The program targets non-podiatry clinicians, offering training that is adapted to the needs of individual workplaces; mainly directed at Aboriginal health practitioners but is open to all clinicians involved in diabetic foot care. The training involves mixed methods to cater to diverse learning styles and workplace contexts. It is also aligned with quality improvement initiative in clinical units. Pre- and post-training surveys assess the changes in participants’ knowledge and confidence regarding DRFD care.

To enhance the impact, the training content has been modified to meet the Australian skills framework requirements. A partnership with a registered training organisation has enabled the certification of participants in basic foot care (CHCCCS032), which is available as an elective in various healthcare qualification courses.
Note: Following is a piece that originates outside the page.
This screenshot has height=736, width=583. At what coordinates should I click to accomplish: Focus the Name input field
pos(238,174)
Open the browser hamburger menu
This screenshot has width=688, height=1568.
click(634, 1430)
Results: Over the past six months, 14 training sessions were conducted, with participants reporting significant improvements in knowledge and confidence. As of 2025, Australian skills framework accredited training will be delivered, providing nationally recognised certification, with early results able to be shared at the conference.

Conclusions: The WSWT workforce training program demonstrates strong interest from non-podiatry clinicians in contributing to DRFD care, recognising their role in multidisciplinary teams to improve healthcare outcomes, particularly for rural and remote communities. This training helps bridge healthcare gaps, complementing podiatry by supporting a collaborative, community-focused approach to care, enabling community members’ foot health self-care, and access to appropriate clinical assessment and management locally.